■ Exercise objective: Reproduce every one of the records below verbatim, keeping each character, space, and line break unchanged.

■ Given records:
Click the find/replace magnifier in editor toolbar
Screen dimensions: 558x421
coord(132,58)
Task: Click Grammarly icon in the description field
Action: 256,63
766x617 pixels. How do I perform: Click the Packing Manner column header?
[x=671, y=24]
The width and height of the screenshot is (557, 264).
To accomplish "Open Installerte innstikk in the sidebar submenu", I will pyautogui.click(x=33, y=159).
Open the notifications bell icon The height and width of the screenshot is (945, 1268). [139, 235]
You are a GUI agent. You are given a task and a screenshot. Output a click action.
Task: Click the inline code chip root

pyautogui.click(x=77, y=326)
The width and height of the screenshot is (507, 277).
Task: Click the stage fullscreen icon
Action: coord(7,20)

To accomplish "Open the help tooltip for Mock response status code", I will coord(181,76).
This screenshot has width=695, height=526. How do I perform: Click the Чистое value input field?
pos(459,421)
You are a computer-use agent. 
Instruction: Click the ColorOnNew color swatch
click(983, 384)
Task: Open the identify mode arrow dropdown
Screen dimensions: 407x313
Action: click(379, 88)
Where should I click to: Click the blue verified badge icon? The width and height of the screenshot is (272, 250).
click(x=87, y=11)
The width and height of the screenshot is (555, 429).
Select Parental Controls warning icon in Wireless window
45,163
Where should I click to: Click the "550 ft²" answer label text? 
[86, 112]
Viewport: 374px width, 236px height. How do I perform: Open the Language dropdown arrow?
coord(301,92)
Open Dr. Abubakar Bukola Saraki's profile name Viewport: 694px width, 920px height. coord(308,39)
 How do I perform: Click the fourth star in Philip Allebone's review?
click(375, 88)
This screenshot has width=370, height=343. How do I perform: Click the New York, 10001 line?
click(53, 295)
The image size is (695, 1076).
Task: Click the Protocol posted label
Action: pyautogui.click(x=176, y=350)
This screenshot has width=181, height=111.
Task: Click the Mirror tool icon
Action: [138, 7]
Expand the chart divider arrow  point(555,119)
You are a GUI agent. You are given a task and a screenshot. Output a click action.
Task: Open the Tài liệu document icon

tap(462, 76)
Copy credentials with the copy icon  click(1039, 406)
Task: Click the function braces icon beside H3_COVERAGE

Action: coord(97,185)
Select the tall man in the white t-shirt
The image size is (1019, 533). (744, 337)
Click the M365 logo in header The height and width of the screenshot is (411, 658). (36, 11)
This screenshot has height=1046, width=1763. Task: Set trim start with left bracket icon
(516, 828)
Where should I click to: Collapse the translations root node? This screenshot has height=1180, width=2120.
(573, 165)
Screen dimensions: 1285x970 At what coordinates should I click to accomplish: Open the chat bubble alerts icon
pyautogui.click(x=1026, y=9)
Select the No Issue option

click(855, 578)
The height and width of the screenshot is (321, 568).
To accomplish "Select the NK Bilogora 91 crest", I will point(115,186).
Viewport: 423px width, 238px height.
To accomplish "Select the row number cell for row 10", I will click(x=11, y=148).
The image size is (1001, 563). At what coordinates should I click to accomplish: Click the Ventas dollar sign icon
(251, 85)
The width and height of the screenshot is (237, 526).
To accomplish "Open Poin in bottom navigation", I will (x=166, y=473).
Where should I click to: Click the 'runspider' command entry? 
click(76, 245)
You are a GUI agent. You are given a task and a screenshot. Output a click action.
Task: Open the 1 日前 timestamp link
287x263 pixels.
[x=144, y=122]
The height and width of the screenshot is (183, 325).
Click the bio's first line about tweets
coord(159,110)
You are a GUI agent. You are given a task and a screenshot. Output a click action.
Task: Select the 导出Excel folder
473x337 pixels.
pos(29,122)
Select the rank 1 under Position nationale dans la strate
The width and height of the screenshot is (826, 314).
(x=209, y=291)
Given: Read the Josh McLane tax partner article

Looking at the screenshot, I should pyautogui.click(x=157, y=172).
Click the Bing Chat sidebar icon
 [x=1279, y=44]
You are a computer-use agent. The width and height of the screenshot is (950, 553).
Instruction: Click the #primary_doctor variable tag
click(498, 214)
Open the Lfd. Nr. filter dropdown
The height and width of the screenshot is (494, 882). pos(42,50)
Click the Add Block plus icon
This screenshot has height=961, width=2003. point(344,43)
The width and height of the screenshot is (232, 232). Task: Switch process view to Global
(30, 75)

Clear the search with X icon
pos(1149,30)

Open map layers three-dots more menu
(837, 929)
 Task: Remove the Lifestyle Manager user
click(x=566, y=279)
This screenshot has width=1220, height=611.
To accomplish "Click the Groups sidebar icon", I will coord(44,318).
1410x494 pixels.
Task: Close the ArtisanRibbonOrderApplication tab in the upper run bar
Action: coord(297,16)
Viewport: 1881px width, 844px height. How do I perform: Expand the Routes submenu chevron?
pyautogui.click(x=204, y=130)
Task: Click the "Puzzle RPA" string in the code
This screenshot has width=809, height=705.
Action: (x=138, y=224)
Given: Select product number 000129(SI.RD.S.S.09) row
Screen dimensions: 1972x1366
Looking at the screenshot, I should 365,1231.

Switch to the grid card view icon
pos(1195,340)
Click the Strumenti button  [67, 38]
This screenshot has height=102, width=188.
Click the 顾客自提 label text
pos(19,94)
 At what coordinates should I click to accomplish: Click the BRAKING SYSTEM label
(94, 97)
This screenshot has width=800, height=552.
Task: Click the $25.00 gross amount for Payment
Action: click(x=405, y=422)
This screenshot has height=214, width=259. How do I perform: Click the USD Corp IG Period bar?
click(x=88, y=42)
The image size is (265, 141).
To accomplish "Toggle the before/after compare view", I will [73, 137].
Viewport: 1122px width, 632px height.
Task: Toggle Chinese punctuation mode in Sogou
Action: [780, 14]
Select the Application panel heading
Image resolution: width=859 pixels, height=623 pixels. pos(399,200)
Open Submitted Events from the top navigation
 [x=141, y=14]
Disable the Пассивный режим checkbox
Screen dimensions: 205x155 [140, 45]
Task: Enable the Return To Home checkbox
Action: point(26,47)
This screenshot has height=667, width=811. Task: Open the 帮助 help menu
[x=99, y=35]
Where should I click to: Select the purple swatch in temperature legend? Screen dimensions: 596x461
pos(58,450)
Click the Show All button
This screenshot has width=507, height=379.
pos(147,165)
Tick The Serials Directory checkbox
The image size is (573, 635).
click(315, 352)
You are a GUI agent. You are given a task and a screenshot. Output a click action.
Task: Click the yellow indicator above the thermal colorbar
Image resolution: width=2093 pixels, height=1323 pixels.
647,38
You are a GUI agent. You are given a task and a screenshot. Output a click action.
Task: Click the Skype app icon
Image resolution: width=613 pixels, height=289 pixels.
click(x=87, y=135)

■ Full response:
Click the find/replace magnifier in editor toolbar
Screen dimensions: 558x421
coord(132,58)
Task: Click Grammarly icon in the description field
Action: 256,63
766x617 pixels. How do I perform: Click the Packing Manner column header?
[x=671, y=24]
The width and height of the screenshot is (557, 264).
To accomplish "Open Installerte innstikk in the sidebar submenu", I will pyautogui.click(x=33, y=159).
Open the notifications bell icon The height and width of the screenshot is (945, 1268). [139, 235]
You are a GUI agent. You are given a task and a screenshot. Output a click action.
Task: Click the inline code chip root

pyautogui.click(x=77, y=326)
The width and height of the screenshot is (507, 277).
Task: Click the stage fullscreen icon
Action: coord(7,20)

To accomplish "Open the help tooltip for Mock response status code", I will coord(181,76).
This screenshot has width=695, height=526. How do I perform: Click the Чистое value input field?
pos(459,421)
You are a computer-use agent. 
Instruction: Click the ColorOnNew color swatch
click(983, 384)
Task: Open the identify mode arrow dropdown
Screen dimensions: 407x313
Action: click(379, 88)
Where should I click to: Click the blue verified badge icon? The width and height of the screenshot is (272, 250).
click(x=87, y=11)
The width and height of the screenshot is (555, 429).
Select Parental Controls warning icon in Wireless window
45,163
Where should I click to: Click the "550 ft²" answer label text? 
[86, 112]
Viewport: 374px width, 236px height. How do I perform: Open the Language dropdown arrow?
coord(301,92)
Open Dr. Abubakar Bukola Saraki's profile name Viewport: 694px width, 920px height. coord(308,39)
 How do I perform: Click the fourth star in Philip Allebone's review?
click(375, 88)
This screenshot has width=370, height=343. How do I perform: Click the New York, 10001 line?
click(53, 295)
The image size is (695, 1076).
Task: Click the Protocol posted label
Action: pyautogui.click(x=176, y=350)
This screenshot has width=181, height=111.
Task: Click the Mirror tool icon
Action: [138, 7]
Expand the chart divider arrow  point(555,119)
You are a GUI agent. You are given a task and a screenshot. Output a click action.
Task: Open the Tài liệu document icon

tap(462, 76)
Copy credentials with the copy icon  click(1039, 406)
Task: Click the function braces icon beside H3_COVERAGE

Action: coord(97,185)
Select the tall man in the white t-shirt
The image size is (1019, 533). (744, 337)
Click the M365 logo in header The height and width of the screenshot is (411, 658). (36, 11)
This screenshot has height=1046, width=1763. Task: Set trim start with left bracket icon
(516, 828)
Where should I click to: Collapse the translations root node? This screenshot has height=1180, width=2120.
(573, 165)
Screen dimensions: 1285x970 At what coordinates should I click to accomplish: Open the chat bubble alerts icon
pyautogui.click(x=1026, y=9)
Select the No Issue option

click(855, 578)
The height and width of the screenshot is (321, 568).
To accomplish "Select the NK Bilogora 91 crest", I will point(115,186).
Viewport: 423px width, 238px height.
To accomplish "Select the row number cell for row 10", I will click(x=11, y=148).
The image size is (1001, 563). At what coordinates should I click to accomplish: Click the Ventas dollar sign icon
(251, 85)
The width and height of the screenshot is (237, 526).
To accomplish "Open Poin in bottom navigation", I will (x=166, y=473).
Where should I click to: Click the 'runspider' command entry? 
click(76, 245)
You are a GUI agent. You are given a task and a screenshot. Output a click action.
Task: Open the 1 日前 timestamp link
287x263 pixels.
[x=144, y=122]
The height and width of the screenshot is (183, 325).
Click the bio's first line about tweets
coord(159,110)
You are a GUI agent. You are given a task and a screenshot. Output a click action.
Task: Select the 导出Excel folder
473x337 pixels.
pos(29,122)
Select the rank 1 under Position nationale dans la strate
The width and height of the screenshot is (826, 314).
(x=209, y=291)
Given: Read the Josh McLane tax partner article

Looking at the screenshot, I should pyautogui.click(x=157, y=172).
Click the Bing Chat sidebar icon
 [x=1279, y=44]
You are a computer-use agent. The width and height of the screenshot is (950, 553).
Instruction: Click the #primary_doctor variable tag
click(498, 214)
Open the Lfd. Nr. filter dropdown
The height and width of the screenshot is (494, 882). pos(42,50)
Click the Add Block plus icon
This screenshot has height=961, width=2003. point(344,43)
The width and height of the screenshot is (232, 232). Task: Switch process view to Global
(30, 75)

Clear the search with X icon
pos(1149,30)

Open map layers three-dots more menu
(837, 929)
 Task: Remove the Lifestyle Manager user
click(x=566, y=279)
This screenshot has width=1220, height=611.
To accomplish "Click the Groups sidebar icon", I will coord(44,318).
1410x494 pixels.
Task: Close the ArtisanRibbonOrderApplication tab in the upper run bar
Action: coord(297,16)
Viewport: 1881px width, 844px height. How do I perform: Expand the Routes submenu chevron?
pyautogui.click(x=204, y=130)
Task: Click the "Puzzle RPA" string in the code
This screenshot has width=809, height=705.
Action: (x=138, y=224)
Given: Select product number 000129(SI.RD.S.S.09) row
Screen dimensions: 1972x1366
Looking at the screenshot, I should 365,1231.

Switch to the grid card view icon
pos(1195,340)
Click the Strumenti button  [67, 38]
This screenshot has height=102, width=188.
Click the 顾客自提 label text
pos(19,94)
 At what coordinates should I click to accomplish: Click the BRAKING SYSTEM label
(94, 97)
This screenshot has width=800, height=552.
Task: Click the $25.00 gross amount for Payment
Action: click(x=405, y=422)
This screenshot has height=214, width=259. How do I perform: Click the USD Corp IG Period bar?
click(x=88, y=42)
The image size is (265, 141).
To accomplish "Toggle the before/after compare view", I will [73, 137].
Viewport: 1122px width, 632px height.
Task: Toggle Chinese punctuation mode in Sogou
Action: [780, 14]
Select the Application panel heading
Image resolution: width=859 pixels, height=623 pixels. pos(399,200)
Open Submitted Events from the top navigation
 [x=141, y=14]
Disable the Пассивный режим checkbox
Screen dimensions: 205x155 [140, 45]
Task: Enable the Return To Home checkbox
Action: point(26,47)
This screenshot has height=667, width=811. Task: Open the 帮助 help menu
[x=99, y=35]
Where should I click to: Select the purple swatch in temperature legend? Screen dimensions: 596x461
pos(58,450)
Click the Show All button
This screenshot has width=507, height=379.
pos(147,165)
Tick The Serials Directory checkbox
The image size is (573, 635).
click(315, 352)
You are a GUI agent. You are given a task and a screenshot. Output a click action.
Task: Click the yellow indicator above the thermal colorbar
Image resolution: width=2093 pixels, height=1323 pixels.
647,38
You are a GUI agent. You are given a task and a screenshot. Output a click action.
Task: Click the Skype app icon
Image resolution: width=613 pixels, height=289 pixels.
click(x=87, y=135)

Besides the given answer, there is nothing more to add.